There are several interventions - such as training in health, awareness about reproductive health care, critique of patriarchal values and gender discrimination - being suggested for bettering the conditions of girl children. It is argued here that these programmes would make better impact if girls accessed education and were literate. More than anything schools provide leisure, time and space of their own. Thus when in school they are no longer exploited. They no longer have to work for others. They are discovering themselves and their potentialities. They acquire self esteem and confidence. This is their first step towards gender equality and breakdown of stereotypes. This is the beginning of their role as individuals in their own right.


Parents and girl children

When the MVF started it's motivation drive it had to contend with a volley of questions from the parents. For instance they asked, why should girls go to school? They will get married and go away to the in-laws house in any case. Is it not better that they are taught to cook and do the work at home and in the fields. If they get education then we will have to spend more on her marriage and dowry. Who is going to bear all these expenses? She will have scant respect for her elders. All these apprehensions were clarified by using examples of girl children in the villages who are in schools.
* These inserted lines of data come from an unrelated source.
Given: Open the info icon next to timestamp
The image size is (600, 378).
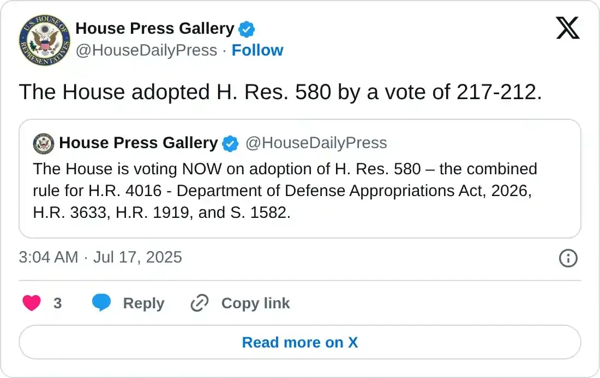Looking at the screenshot, I should tap(568, 258).
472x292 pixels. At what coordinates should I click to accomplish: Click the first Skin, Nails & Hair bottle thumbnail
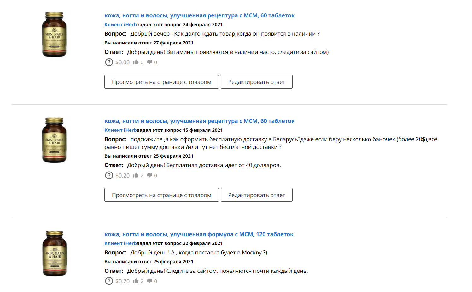[x=54, y=35]
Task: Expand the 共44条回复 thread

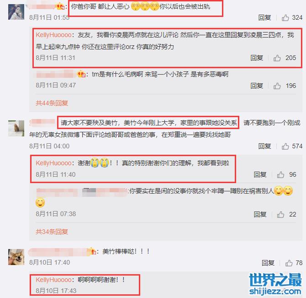Action: [52, 103]
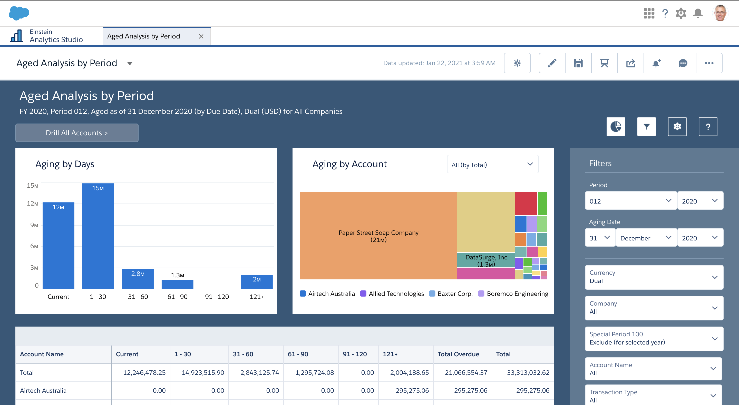
Task: Click the pie chart toggle icon in dashboard
Action: 616,127
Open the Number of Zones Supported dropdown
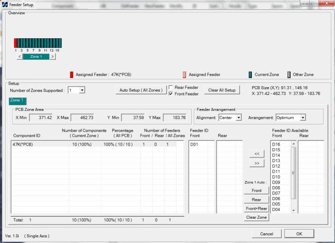The height and width of the screenshot is (243, 335). click(81, 90)
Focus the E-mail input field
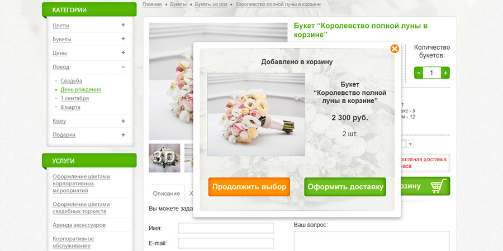This screenshot has height=251, width=503. [226, 243]
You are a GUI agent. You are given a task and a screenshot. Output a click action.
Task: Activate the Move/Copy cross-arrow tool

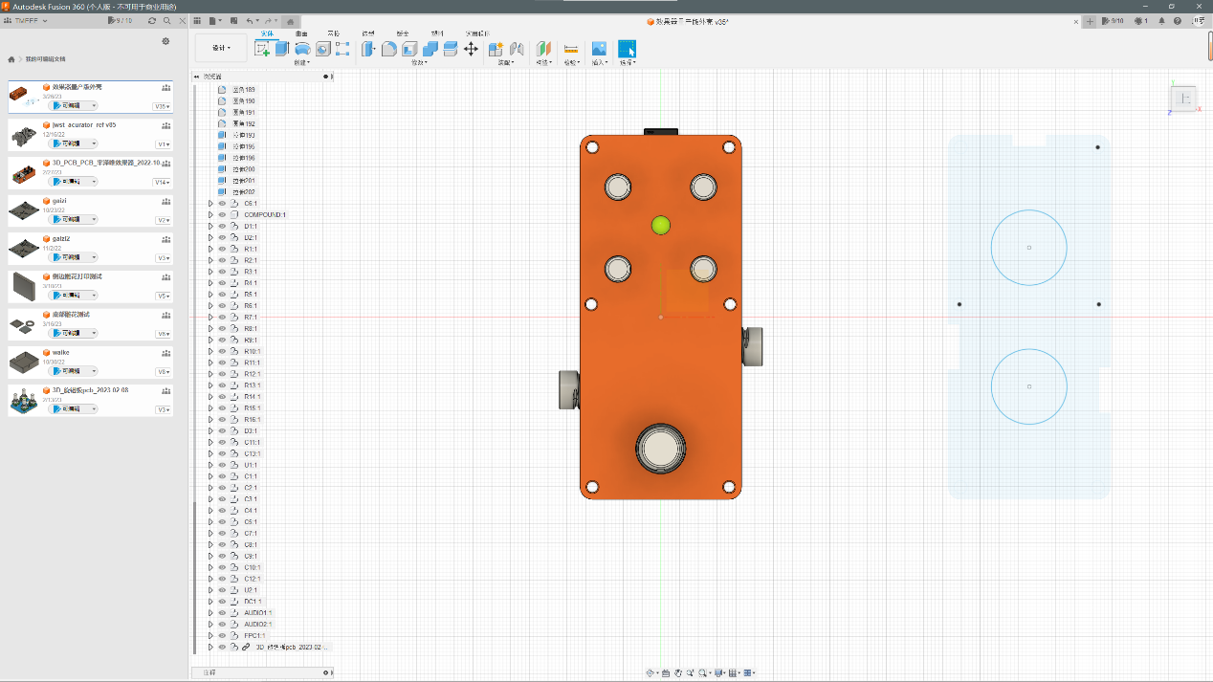[x=471, y=49]
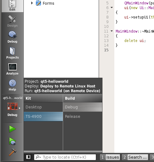Open the Analyze mode
Screen dimensions: 154x162
12,69
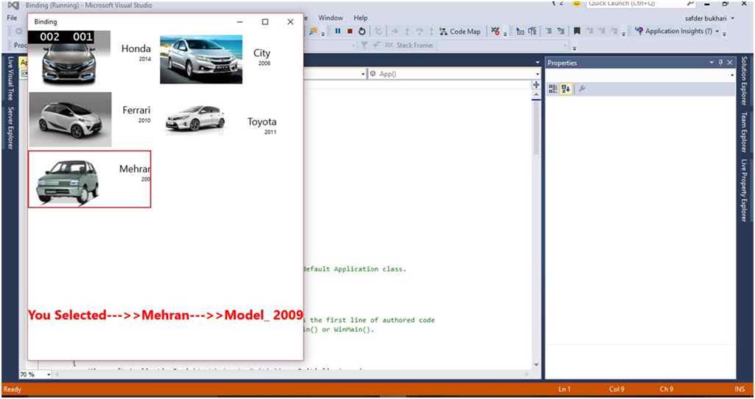The image size is (755, 399).
Task: Toggle the bookmark icon in the toolbar
Action: [x=577, y=32]
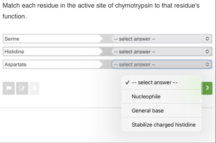Open the edit note icon
The height and width of the screenshot is (143, 216).
pyautogui.click(x=22, y=88)
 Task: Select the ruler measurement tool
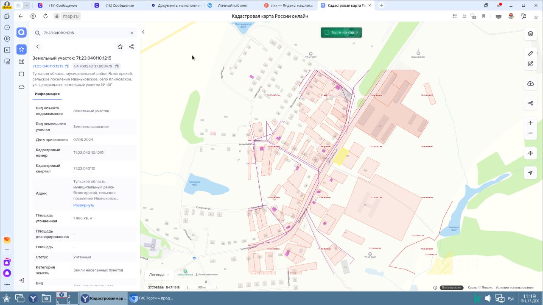point(530,53)
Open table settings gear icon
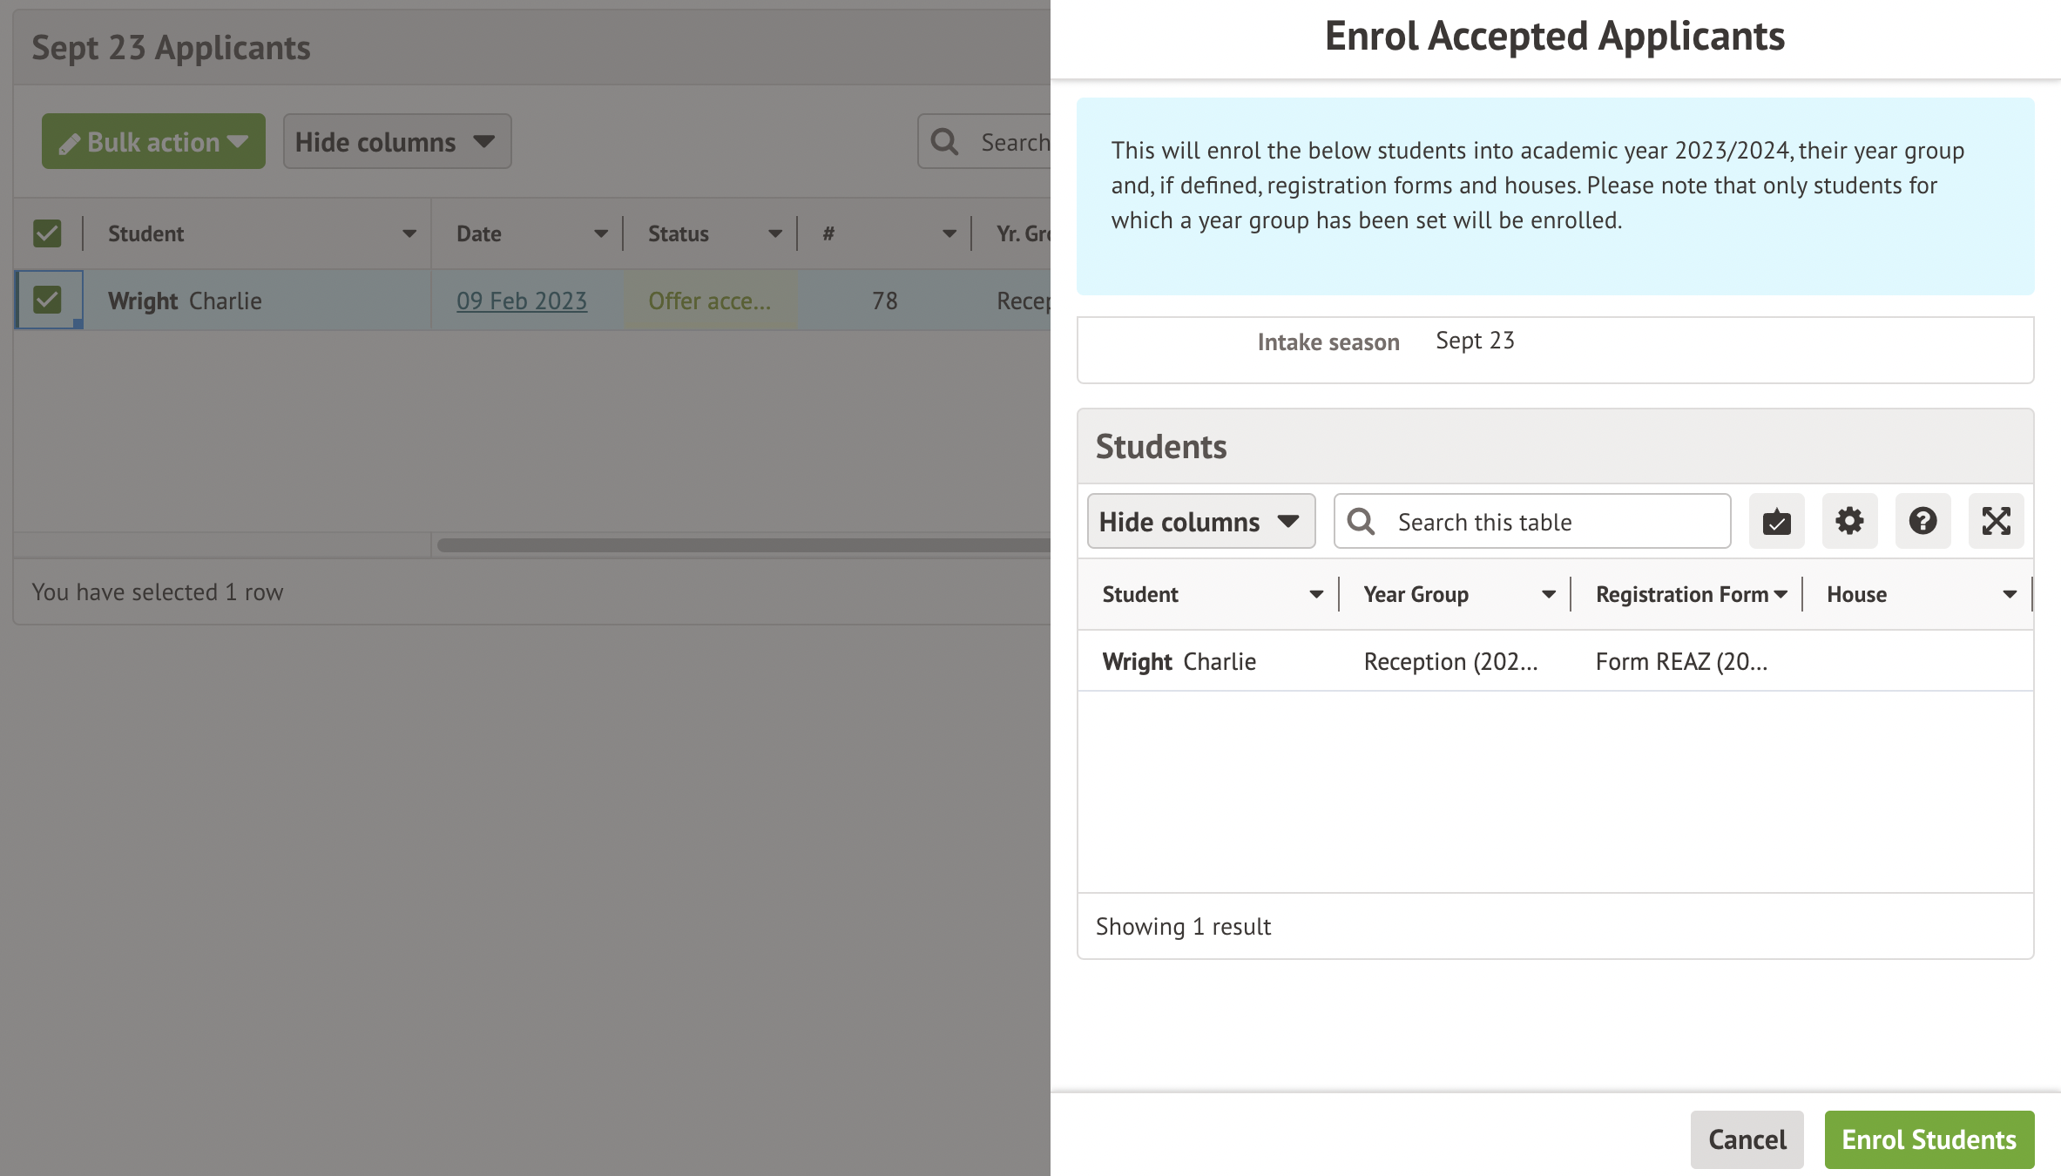 point(1849,522)
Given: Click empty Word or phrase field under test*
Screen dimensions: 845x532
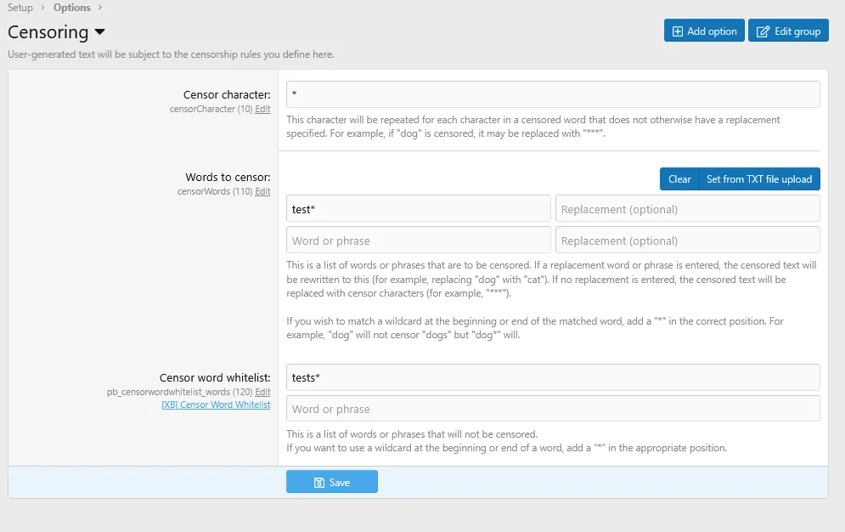Looking at the screenshot, I should 419,241.
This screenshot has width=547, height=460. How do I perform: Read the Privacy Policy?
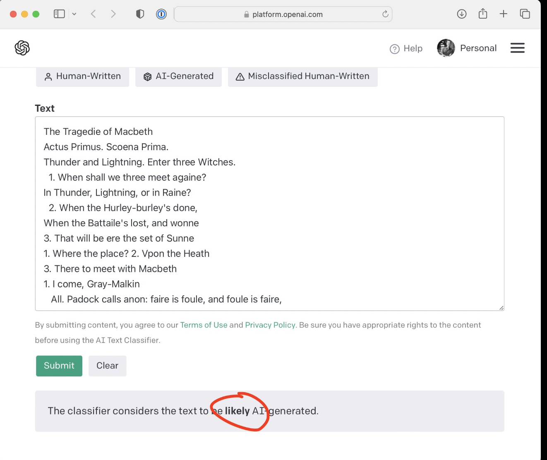pyautogui.click(x=270, y=325)
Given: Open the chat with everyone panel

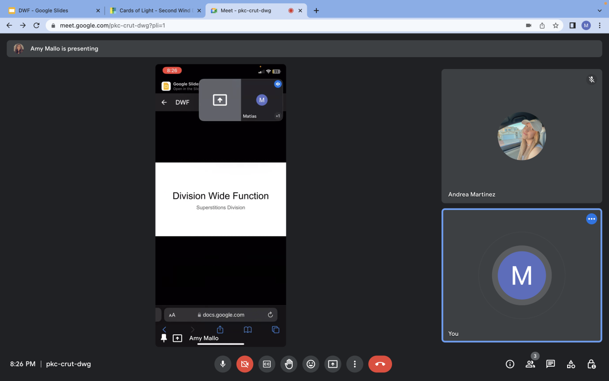Looking at the screenshot, I should [550, 364].
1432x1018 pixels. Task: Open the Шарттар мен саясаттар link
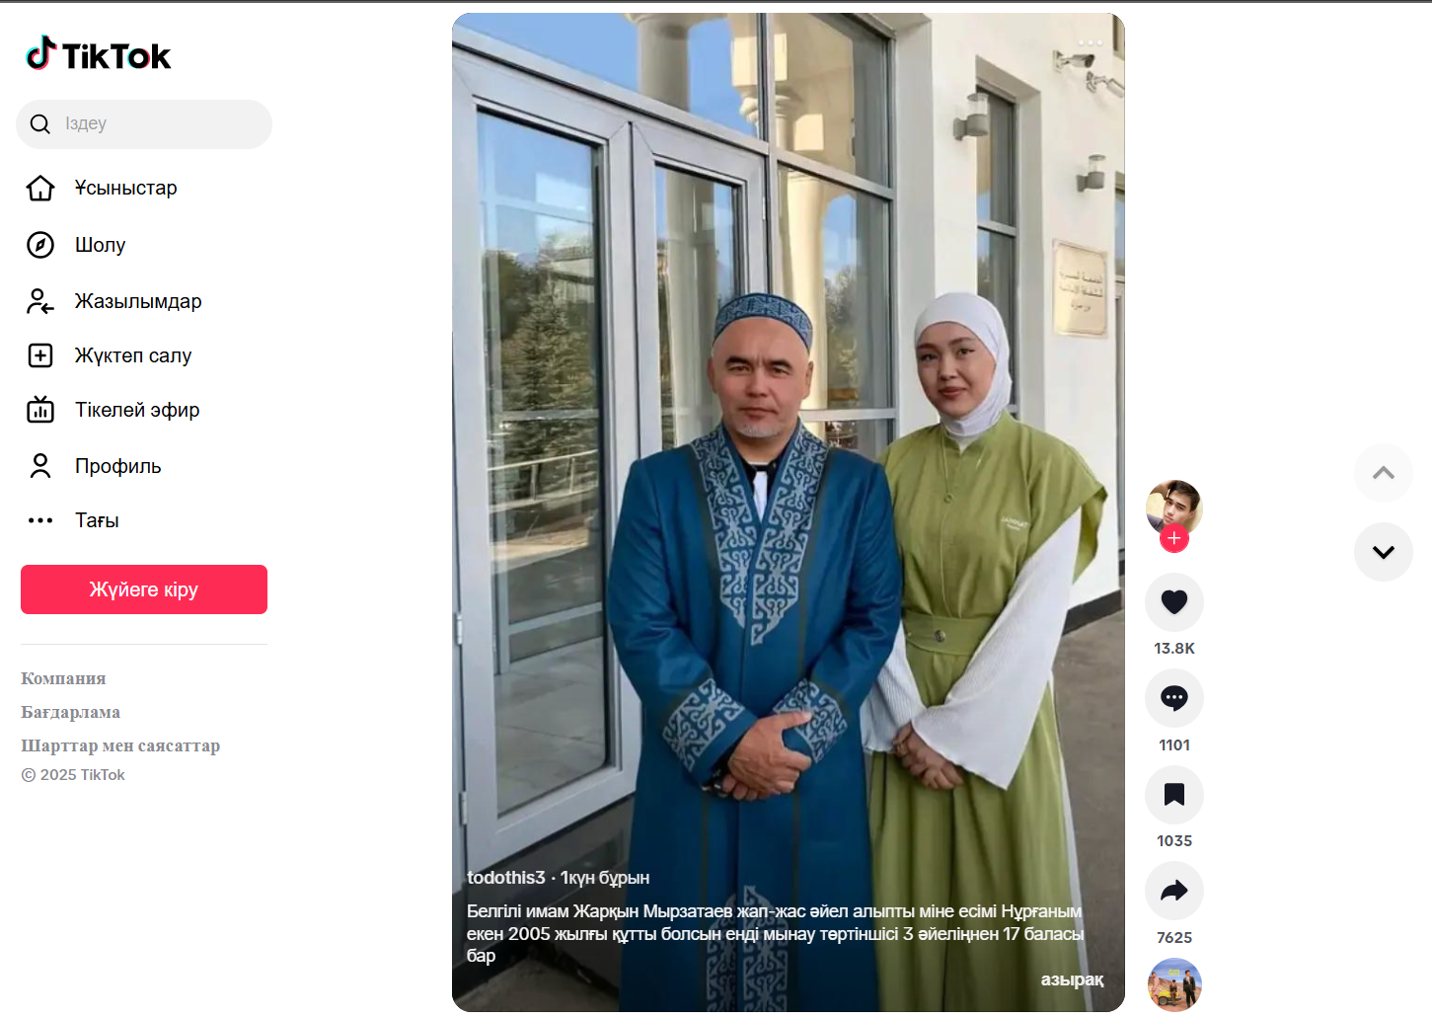tap(120, 745)
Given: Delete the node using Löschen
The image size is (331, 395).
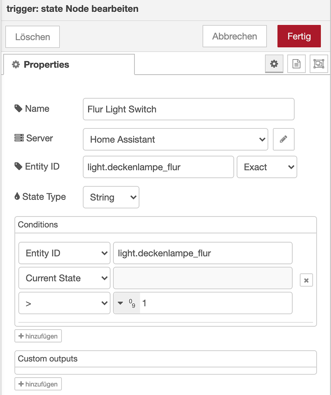Looking at the screenshot, I should (x=32, y=36).
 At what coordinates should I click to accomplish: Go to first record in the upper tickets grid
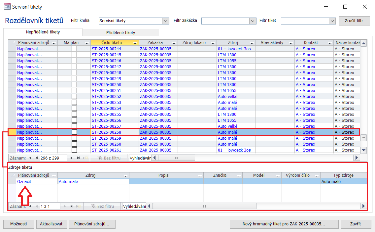tap(30, 158)
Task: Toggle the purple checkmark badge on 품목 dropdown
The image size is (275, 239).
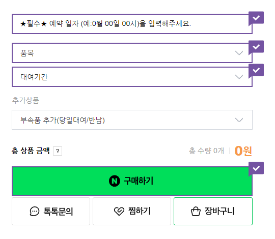Action: click(x=256, y=47)
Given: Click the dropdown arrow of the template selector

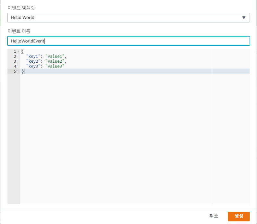Looking at the screenshot, I should point(244,18).
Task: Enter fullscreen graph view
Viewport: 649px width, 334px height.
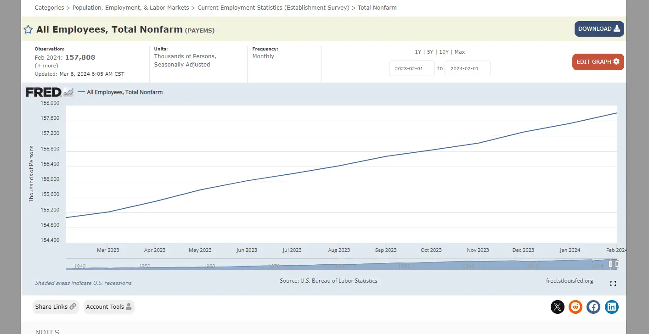Action: tap(613, 284)
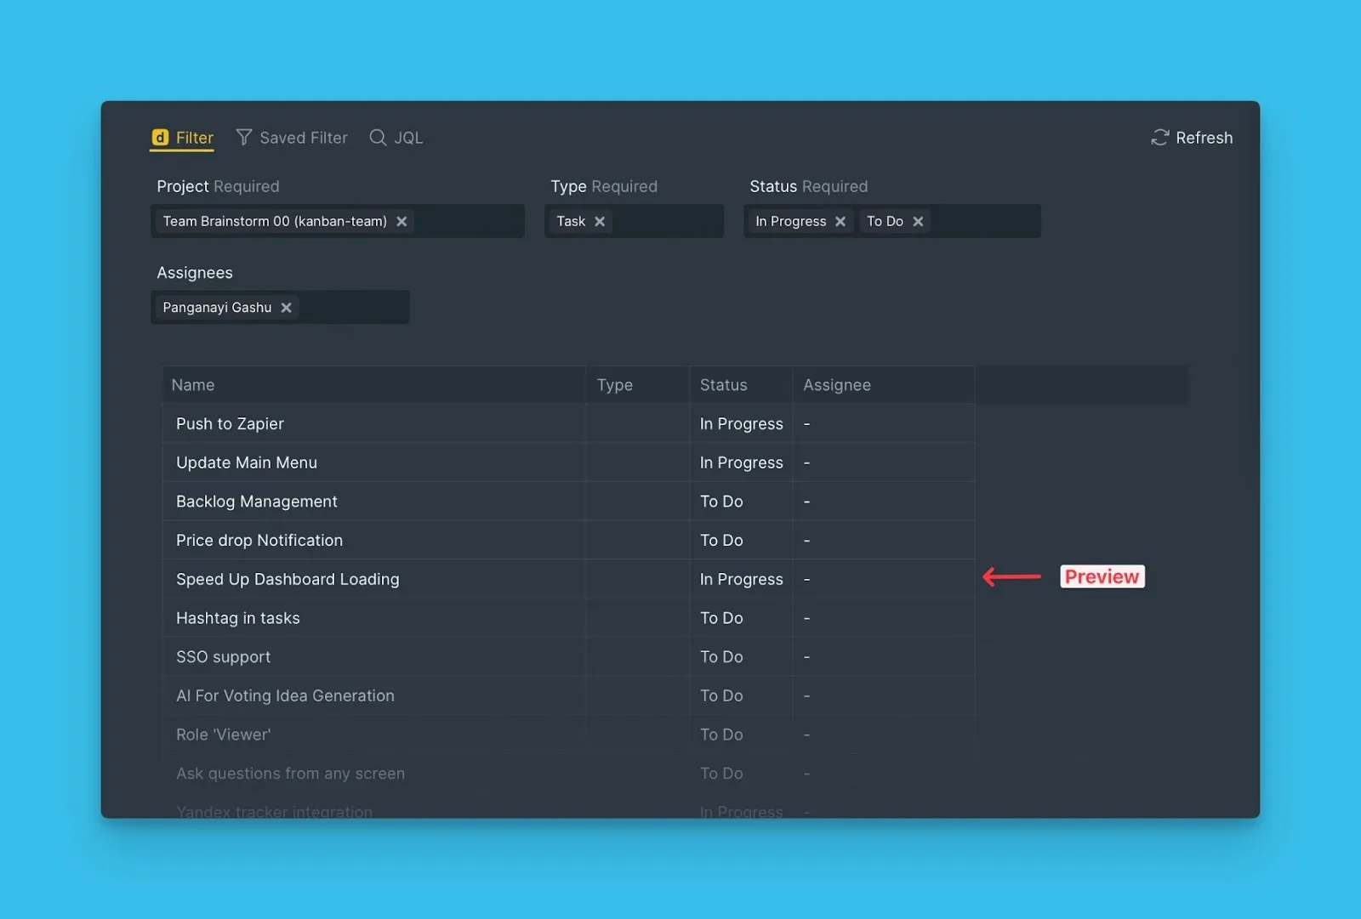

The stories of girls who have passed out of schools and their status in the family and society was also discussed. The parents were also provoked to think about their own deprivations since they had never been to schools. They were impressed by the stubbornness of the youth volunteers who relentlessly pursued them. It is rare that they are treated with respect and talked to as equals. On more than one occasion the parents found the commitment and seriousness of the volunteers so compelling that they agreed to send their daughters to school, withdrawing them from work. In fact it was during these motivation drives one found out that many of the parents indeed had an innate desire for sending their daughters as well to schools. They did not do so because there was lack of atmosphere enabling them to take this vital decision. They needed the assurance that they were right in desiring that their daughters had to go to school. Thus if they had not sent their girls to school it was more a matter of habit and social pressure than their unwillingness to send their children to school.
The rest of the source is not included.